### ASSIGNED TASK
Exactly as they appear below, repeat the lines from the one with "Select the cross-shaped plus texture" through the one with "The height and width of the screenshot is (484, 868).", and no others.

### DATA SUPPLIED
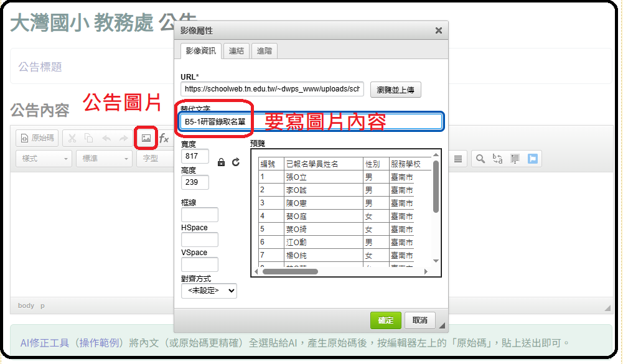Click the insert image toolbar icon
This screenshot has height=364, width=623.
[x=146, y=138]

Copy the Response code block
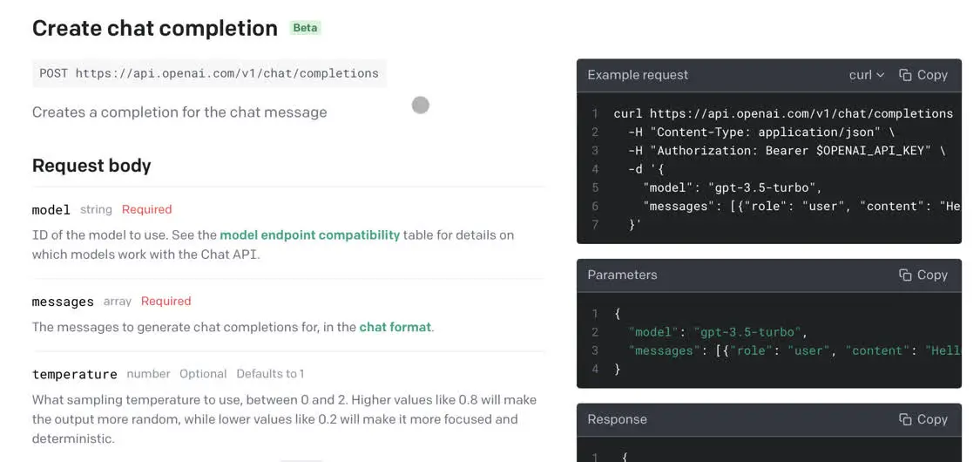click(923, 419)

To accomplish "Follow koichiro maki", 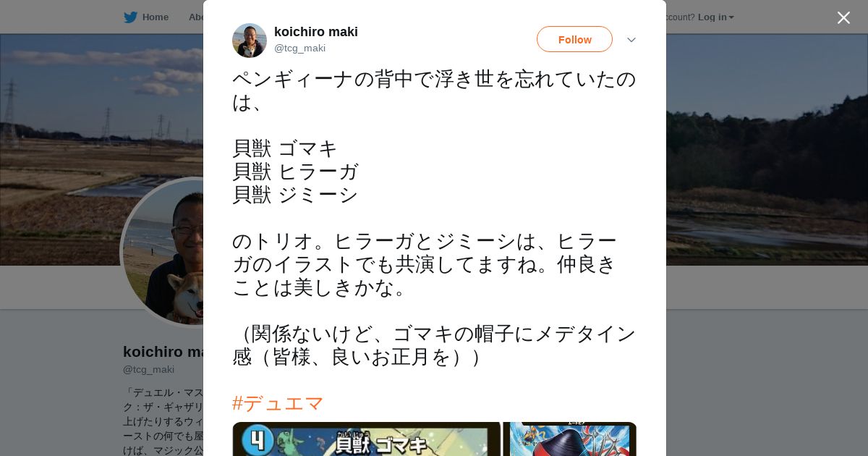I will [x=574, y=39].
--
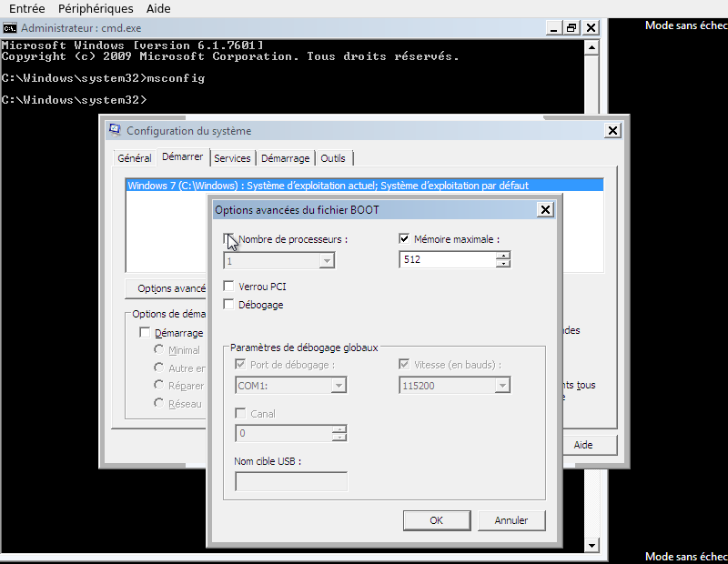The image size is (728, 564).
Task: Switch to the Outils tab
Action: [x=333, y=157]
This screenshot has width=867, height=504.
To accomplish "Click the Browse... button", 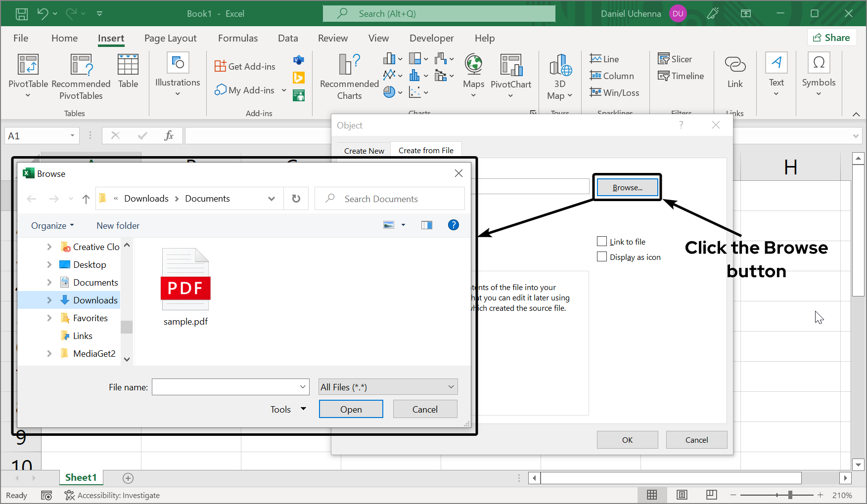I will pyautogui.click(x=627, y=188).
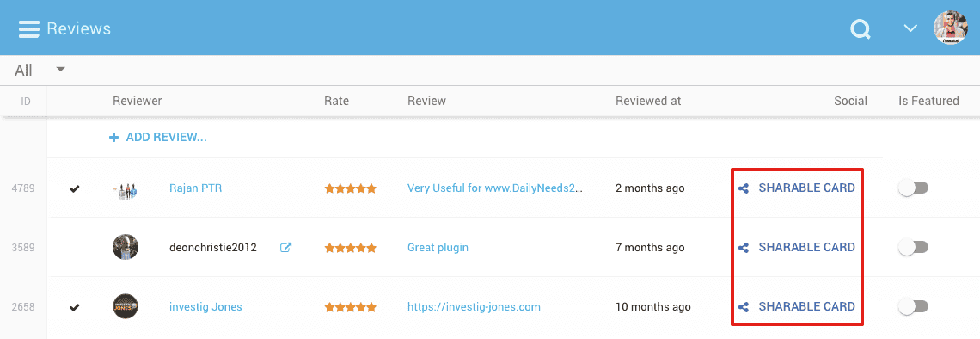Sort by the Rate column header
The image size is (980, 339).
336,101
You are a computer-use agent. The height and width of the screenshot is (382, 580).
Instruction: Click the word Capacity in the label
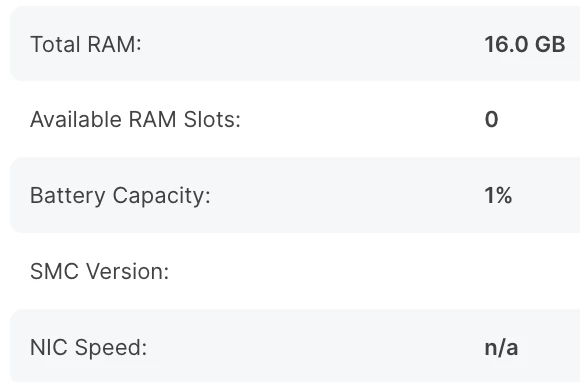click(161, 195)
* * *
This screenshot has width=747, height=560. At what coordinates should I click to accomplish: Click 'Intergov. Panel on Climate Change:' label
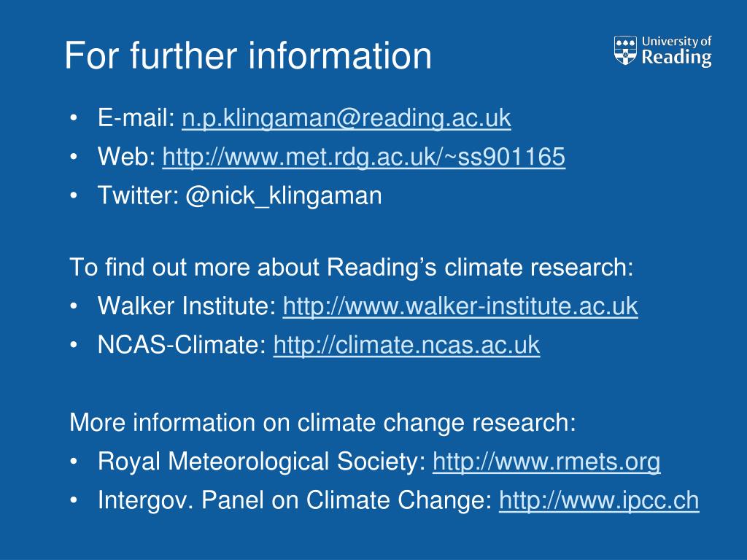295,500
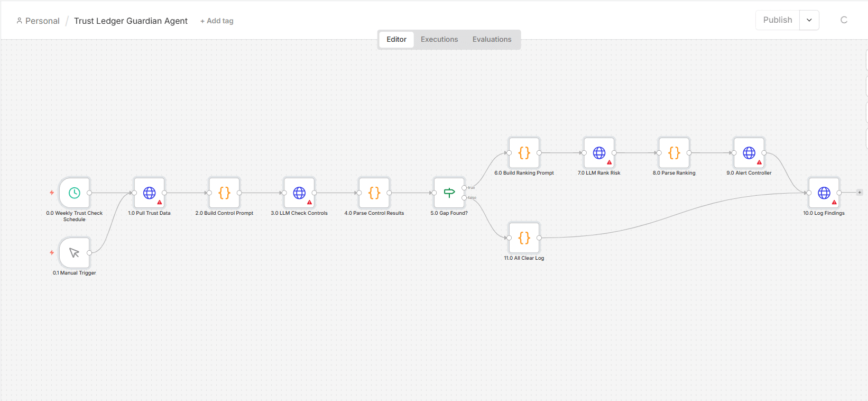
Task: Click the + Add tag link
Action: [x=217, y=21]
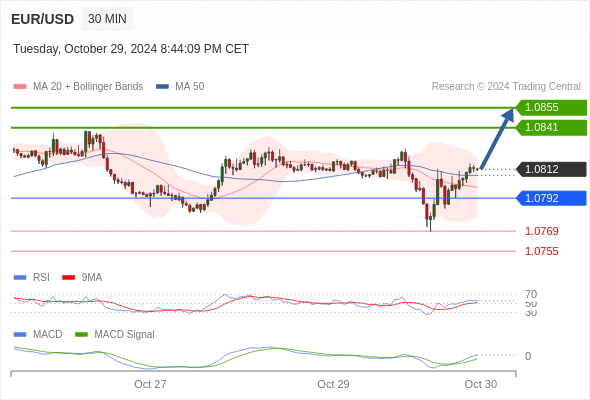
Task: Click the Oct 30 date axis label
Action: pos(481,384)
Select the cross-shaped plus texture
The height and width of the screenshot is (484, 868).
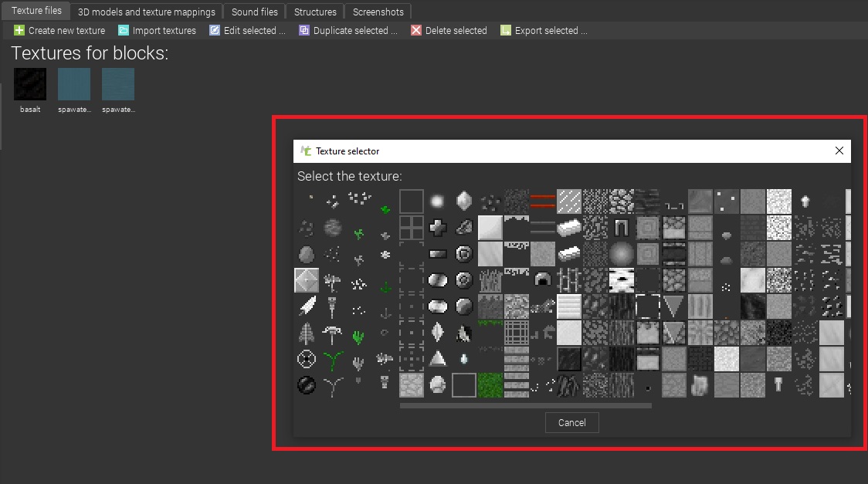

### WRITTEN ANSWER
Select the cross-shaped plus texture
The height and width of the screenshot is (484, 868).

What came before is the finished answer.